*** Record excerpts ***
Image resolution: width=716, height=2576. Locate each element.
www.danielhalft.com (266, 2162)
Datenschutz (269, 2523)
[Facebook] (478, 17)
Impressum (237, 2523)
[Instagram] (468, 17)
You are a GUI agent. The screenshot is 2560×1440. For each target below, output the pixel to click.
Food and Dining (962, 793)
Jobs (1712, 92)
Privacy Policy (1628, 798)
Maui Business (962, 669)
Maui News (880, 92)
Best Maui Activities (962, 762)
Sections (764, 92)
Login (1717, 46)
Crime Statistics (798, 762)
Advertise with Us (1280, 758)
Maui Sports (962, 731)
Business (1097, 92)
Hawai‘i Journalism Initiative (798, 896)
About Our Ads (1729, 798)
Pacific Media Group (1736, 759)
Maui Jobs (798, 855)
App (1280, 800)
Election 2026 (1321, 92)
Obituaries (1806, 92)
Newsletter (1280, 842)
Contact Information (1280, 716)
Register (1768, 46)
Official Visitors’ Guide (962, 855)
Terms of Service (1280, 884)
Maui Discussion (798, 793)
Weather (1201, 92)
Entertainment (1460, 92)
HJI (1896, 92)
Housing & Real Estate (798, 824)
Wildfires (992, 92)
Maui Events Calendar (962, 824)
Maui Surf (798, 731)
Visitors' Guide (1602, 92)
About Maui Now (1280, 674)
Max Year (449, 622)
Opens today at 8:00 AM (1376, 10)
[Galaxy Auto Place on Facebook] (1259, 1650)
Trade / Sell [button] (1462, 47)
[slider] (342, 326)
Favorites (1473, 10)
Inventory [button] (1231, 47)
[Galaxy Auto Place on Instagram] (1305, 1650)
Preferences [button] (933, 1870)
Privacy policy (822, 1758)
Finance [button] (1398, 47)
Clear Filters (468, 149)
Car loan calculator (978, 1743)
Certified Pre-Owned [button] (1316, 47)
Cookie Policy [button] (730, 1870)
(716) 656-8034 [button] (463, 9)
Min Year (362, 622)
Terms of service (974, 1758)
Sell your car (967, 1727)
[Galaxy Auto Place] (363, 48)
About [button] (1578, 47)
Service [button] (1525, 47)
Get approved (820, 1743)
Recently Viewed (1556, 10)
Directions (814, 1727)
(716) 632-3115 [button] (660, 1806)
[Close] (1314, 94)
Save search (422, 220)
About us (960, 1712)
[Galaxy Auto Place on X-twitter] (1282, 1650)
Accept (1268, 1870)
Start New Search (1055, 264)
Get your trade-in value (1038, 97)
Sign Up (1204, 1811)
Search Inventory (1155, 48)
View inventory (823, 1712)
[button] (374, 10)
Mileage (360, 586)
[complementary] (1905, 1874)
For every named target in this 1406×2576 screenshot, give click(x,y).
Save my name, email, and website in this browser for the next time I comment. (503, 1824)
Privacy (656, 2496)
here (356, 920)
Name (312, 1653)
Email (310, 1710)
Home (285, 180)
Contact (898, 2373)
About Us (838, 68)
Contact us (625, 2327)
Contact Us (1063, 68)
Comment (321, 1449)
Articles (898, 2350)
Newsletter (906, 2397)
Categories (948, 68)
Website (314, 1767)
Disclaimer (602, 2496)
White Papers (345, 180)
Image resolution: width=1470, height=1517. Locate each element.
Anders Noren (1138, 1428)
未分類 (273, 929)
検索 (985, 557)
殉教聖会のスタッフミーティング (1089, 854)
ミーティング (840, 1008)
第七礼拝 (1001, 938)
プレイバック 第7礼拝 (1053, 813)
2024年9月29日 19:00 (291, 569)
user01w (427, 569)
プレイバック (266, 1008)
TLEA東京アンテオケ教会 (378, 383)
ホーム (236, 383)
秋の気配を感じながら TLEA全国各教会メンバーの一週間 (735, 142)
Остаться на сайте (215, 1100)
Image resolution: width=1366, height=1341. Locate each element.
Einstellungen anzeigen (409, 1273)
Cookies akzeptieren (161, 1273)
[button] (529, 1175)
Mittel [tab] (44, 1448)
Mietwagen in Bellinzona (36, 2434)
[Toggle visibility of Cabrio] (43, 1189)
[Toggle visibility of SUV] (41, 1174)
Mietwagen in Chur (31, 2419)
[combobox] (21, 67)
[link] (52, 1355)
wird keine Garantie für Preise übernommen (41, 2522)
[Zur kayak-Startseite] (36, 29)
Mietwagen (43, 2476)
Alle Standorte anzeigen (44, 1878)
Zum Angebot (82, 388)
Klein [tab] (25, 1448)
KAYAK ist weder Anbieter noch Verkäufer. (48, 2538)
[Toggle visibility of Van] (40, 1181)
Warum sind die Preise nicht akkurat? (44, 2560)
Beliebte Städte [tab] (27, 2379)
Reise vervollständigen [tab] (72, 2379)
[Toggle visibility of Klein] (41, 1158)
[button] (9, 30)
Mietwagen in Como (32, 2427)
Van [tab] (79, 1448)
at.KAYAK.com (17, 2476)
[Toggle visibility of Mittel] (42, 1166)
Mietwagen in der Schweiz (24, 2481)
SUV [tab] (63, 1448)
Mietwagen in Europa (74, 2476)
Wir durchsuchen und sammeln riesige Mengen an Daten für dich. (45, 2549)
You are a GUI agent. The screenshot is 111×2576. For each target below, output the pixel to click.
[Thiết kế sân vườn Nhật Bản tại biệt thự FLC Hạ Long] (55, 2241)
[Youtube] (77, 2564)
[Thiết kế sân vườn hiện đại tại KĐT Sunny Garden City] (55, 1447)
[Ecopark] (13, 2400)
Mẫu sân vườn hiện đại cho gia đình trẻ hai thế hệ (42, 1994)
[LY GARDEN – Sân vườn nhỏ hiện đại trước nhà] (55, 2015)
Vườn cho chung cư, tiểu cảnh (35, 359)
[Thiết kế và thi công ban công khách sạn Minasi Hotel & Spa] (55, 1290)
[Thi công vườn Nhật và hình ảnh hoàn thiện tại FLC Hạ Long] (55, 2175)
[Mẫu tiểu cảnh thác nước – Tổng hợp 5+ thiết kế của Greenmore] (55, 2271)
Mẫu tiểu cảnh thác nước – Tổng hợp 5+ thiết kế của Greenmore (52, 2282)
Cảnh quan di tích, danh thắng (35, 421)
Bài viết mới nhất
***
**How to complete this task:**
When you answer, return the records above exactly as they stand.

**Task result:**
Image resolution: width=716, height=2576. Locate each element.
www.danielhalft.com (266, 2162)
Datenschutz (269, 2523)
[Facebook] (478, 17)
Impressum (237, 2523)
[Instagram] (468, 17)
You are a GUI agent. The screenshot is 2560×1440. For each target below, output the pixel to click.
Food and Dining (962, 793)
Jobs (1712, 92)
Privacy Policy (1628, 798)
Maui Business (962, 669)
Maui News (880, 92)
Best Maui Activities (962, 762)
Sections (764, 92)
Login (1717, 46)
Crime Statistics (798, 762)
Advertise with Us (1280, 758)
Maui Sports (962, 731)
Business (1097, 92)
Hawai‘i Journalism Initiative (798, 896)
About Our Ads (1729, 798)
Pacific Media Group (1736, 759)
Maui Jobs (798, 855)
App (1280, 800)
Election 2026 (1321, 92)
Obituaries (1806, 92)
Newsletter (1280, 842)
Contact Information (1280, 716)
Register (1768, 46)
Official Visitors’ Guide (962, 855)
Terms of Service (1280, 884)
Maui Discussion (798, 793)
Weather (1201, 92)
Entertainment (1460, 92)
HJI (1896, 92)
Housing & Real Estate (798, 824)
Wildfires (992, 92)
Maui Events Calendar (962, 824)
Maui Surf (798, 731)
Visitors' Guide (1602, 92)
About Maui Now (1280, 674)
Max Year (449, 622)
Opens today at 8:00 AM (1376, 10)
[Galaxy Auto Place on Facebook] (1259, 1650)
Trade / Sell [button] (1462, 47)
[slider] (342, 326)
Favorites (1473, 10)
Inventory [button] (1231, 47)
[Galaxy Auto Place on Instagram] (1305, 1650)
Preferences [button] (933, 1870)
Privacy policy (822, 1758)
Finance [button] (1398, 47)
Clear Filters (468, 149)
Car loan calculator (978, 1743)
Certified Pre-Owned [button] (1316, 47)
Cookie Policy [button] (730, 1870)
(716) 656-8034 [button] (463, 9)
Min Year (362, 622)
Terms of service (974, 1758)
Sell your car (967, 1727)
[Galaxy Auto Place] (363, 48)
About [button] (1578, 47)
Service [button] (1525, 47)
Get approved (820, 1743)
Recently Viewed (1556, 10)
Directions (814, 1727)
(716) 632-3115 [button] (660, 1806)
[Close] (1314, 94)
Save search (422, 220)
About us (960, 1712)
[Galaxy Auto Place on X-twitter] (1282, 1650)
Accept (1268, 1870)
Start New Search (1055, 264)
Get your trade-in value (1038, 97)
Sign Up (1204, 1811)
Search Inventory (1155, 48)
View inventory (823, 1712)
[button] (374, 10)
Mileage (360, 586)
[complementary] (1905, 1874)
For every named target in this 1406×2576 screenshot, give click(x,y).
Save my name, email, and website in this browser for the next time I comment. (503, 1824)
Privacy (656, 2496)
here (356, 920)
Name (312, 1653)
Email (310, 1710)
Home (285, 180)
Contact (898, 2373)
About Us (838, 68)
Contact us (625, 2327)
Contact Us (1063, 68)
Comment (321, 1449)
Articles (898, 2350)
Newsletter (906, 2397)
Categories (948, 68)
Website (314, 1767)
Disclaimer (602, 2496)
White Papers (345, 180)
Image resolution: width=1470, height=1517. Locate each element.
Anders Noren (1138, 1428)
未分類 (273, 929)
検索 (985, 557)
殉教聖会のスタッフミーティング (1089, 854)
ミーティング (840, 1008)
第七礼拝 (1001, 938)
プレイバック 第7礼拝 (1053, 813)
2024年9月29日 19:00 (291, 569)
user01w (427, 569)
プレイバック (266, 1008)
TLEA東京アンテオケ教会 (378, 383)
ホーム (236, 383)
秋の気配を感じながら TLEA全国各教会メンバーの一週間 (735, 142)
Остаться на сайте (215, 1100)
Image resolution: width=1366, height=1341. Locate each element.
Einstellungen anzeigen (409, 1273)
Cookies akzeptieren (161, 1273)
[button] (529, 1175)
Mittel [tab] (44, 1448)
Mietwagen in Bellinzona (36, 2434)
[Toggle visibility of Cabrio] (43, 1189)
[Toggle visibility of SUV] (41, 1174)
Mietwagen in Chur (31, 2419)
[combobox] (21, 67)
[link] (52, 1355)
wird keine Garantie für Preise übernommen (41, 2522)
[Zur kayak-Startseite] (36, 29)
Mietwagen (43, 2476)
Alle Standorte anzeigen (44, 1878)
Zum Angebot (82, 388)
Klein [tab] (25, 1448)
KAYAK ist weder Anbieter noch Verkäufer. (48, 2538)
[Toggle visibility of Van] (40, 1181)
Warum sind die Preise nicht akkurat? (44, 2560)
Beliebte Städte [tab] (27, 2379)
Reise vervollständigen [tab] (72, 2379)
[Toggle visibility of Klein] (41, 1158)
[button] (9, 30)
Mietwagen in Como (32, 2427)
Van [tab] (79, 1448)
at.KAYAK.com (17, 2476)
[Toggle visibility of Mittel] (42, 1166)
Mietwagen in der Schweiz (24, 2481)
SUV [tab] (63, 1448)
Mietwagen in Europa (74, 2476)
Wir durchsuchen und sammeln riesige Mengen an Daten für dich. (45, 2549)
You are a GUI agent. The screenshot is 111×2576. For each target below, output the pixel to click.
[Thiết kế sân vườn Nhật Bản tại biệt thự FLC Hạ Long] (55, 2241)
[Youtube] (77, 2564)
[Thiết kế sân vườn hiện đại tại KĐT Sunny Garden City] (55, 1447)
[Ecopark] (13, 2400)
Mẫu sân vườn hiện đại cho gia đình trẻ hai thế hệ (42, 1994)
[LY GARDEN – Sân vườn nhỏ hiện đại trước nhà] (55, 2015)
Vườn cho chung cư, tiểu cảnh (35, 359)
[Thiết kế và thi công ban công khách sạn Minasi Hotel & Spa] (55, 1290)
[Thi công vườn Nhật và hình ảnh hoàn thiện tại FLC Hạ Long] (55, 2175)
[Mẫu tiểu cảnh thác nước – Tổng hợp 5+ thiết kế của Greenmore] (55, 2271)
Mẫu tiểu cảnh thác nước – Tổng hợp 5+ thiết kế của Greenmore (52, 2282)
Cảnh quan di tích, danh thắng (35, 421)
Bài viết mới nhất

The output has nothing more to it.